#### [GIVEN INFORMATION]
>>>>>
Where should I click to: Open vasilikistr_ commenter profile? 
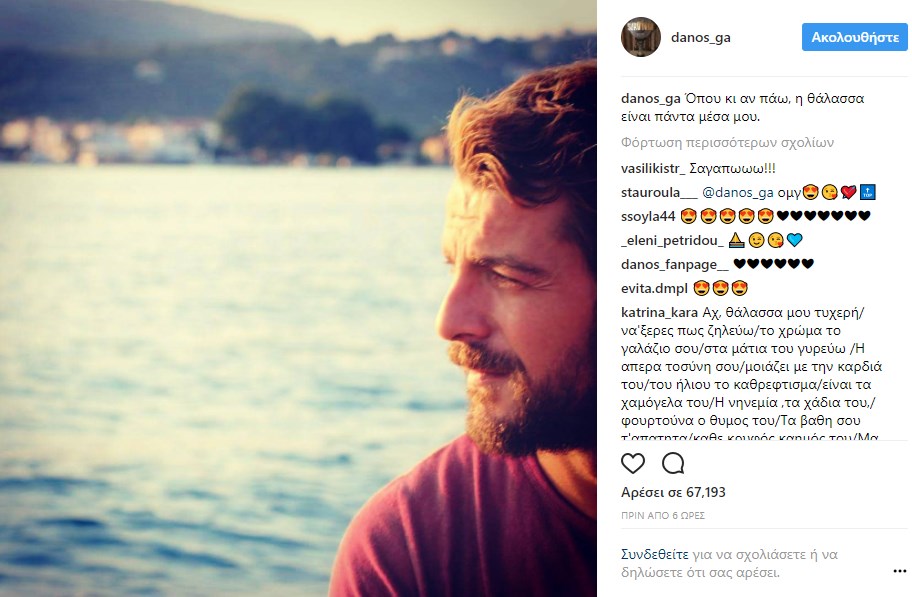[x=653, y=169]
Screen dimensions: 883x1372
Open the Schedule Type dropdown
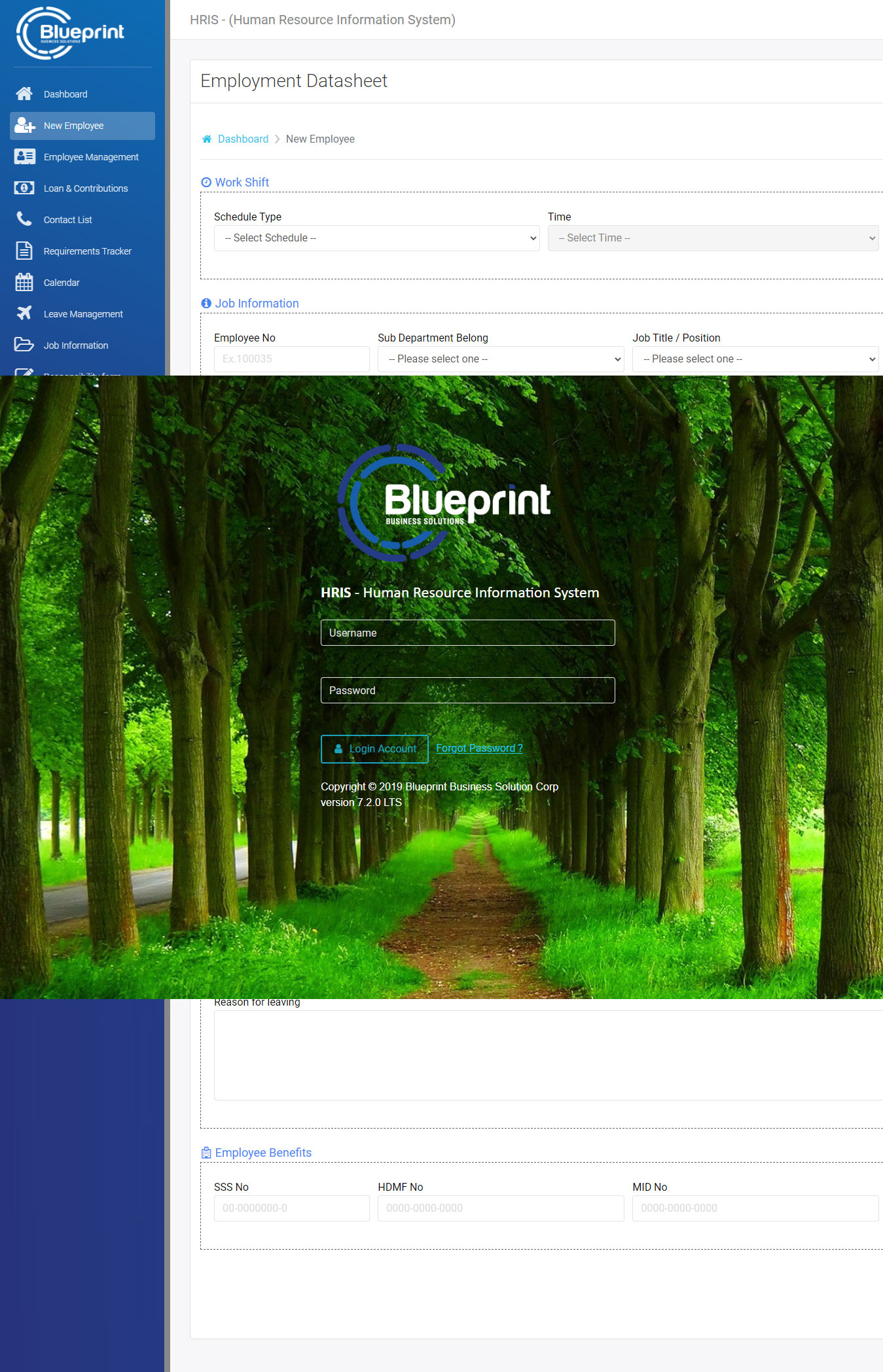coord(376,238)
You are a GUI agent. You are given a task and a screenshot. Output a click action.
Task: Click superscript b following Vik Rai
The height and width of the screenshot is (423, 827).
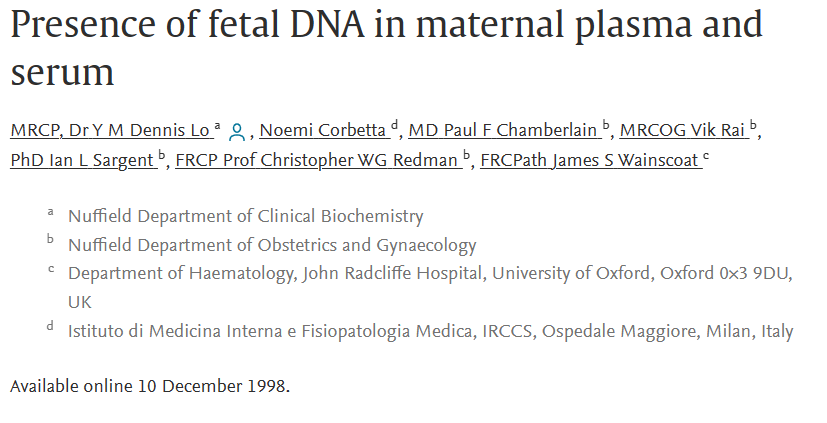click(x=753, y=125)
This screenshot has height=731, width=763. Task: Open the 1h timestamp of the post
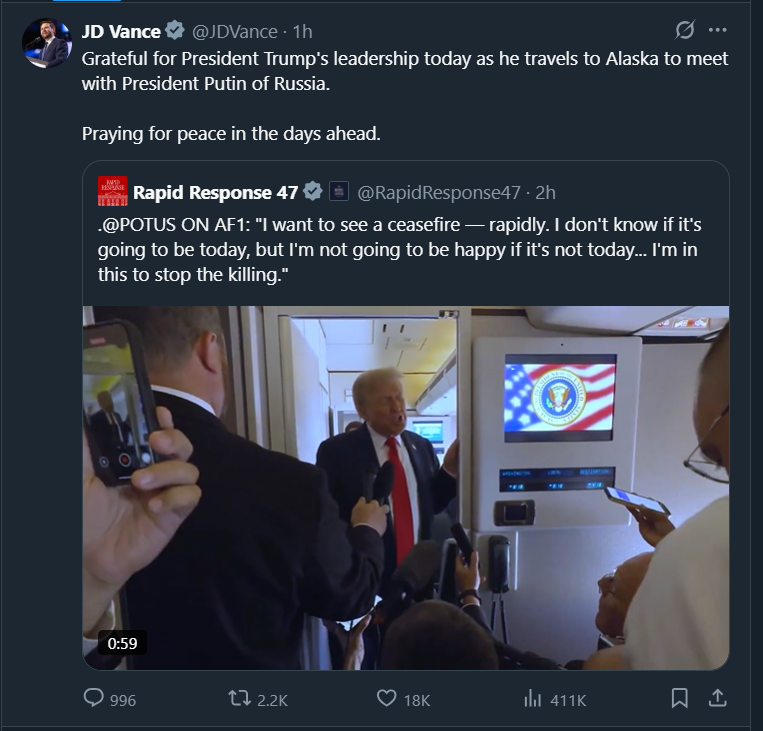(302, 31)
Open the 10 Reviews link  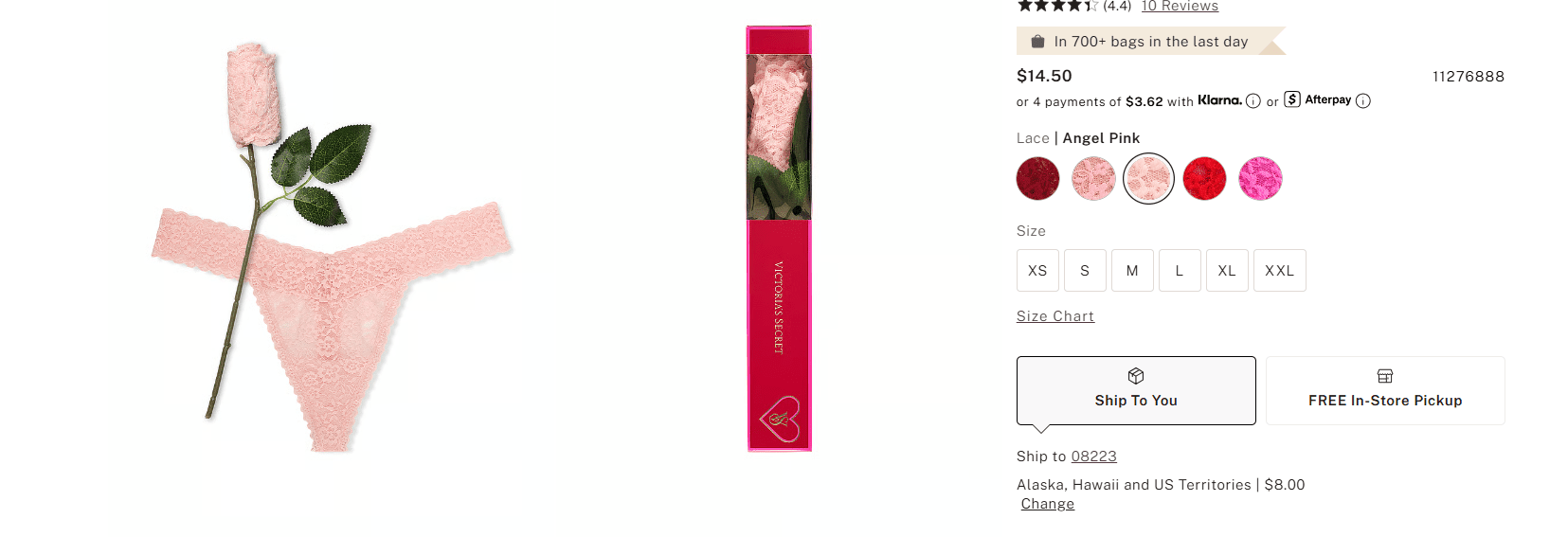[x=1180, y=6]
<<<<<
#### [TASK OBJECTIVE]
With the pictures omitted, restate word for word the lines above from the line that has "Screen dimensions: 883x1372" up to and including the line that has "Task: Click superscript b following Vik Rai", and no other lines.

#### [ANSWER BOX]
Screen dimensions: 883x1372
Open the Schedule Type dropdown
coord(376,238)
You are a GUI agent. You are given a task and a screenshot. Output a click action.
Task: Click superscript b following Vik Rai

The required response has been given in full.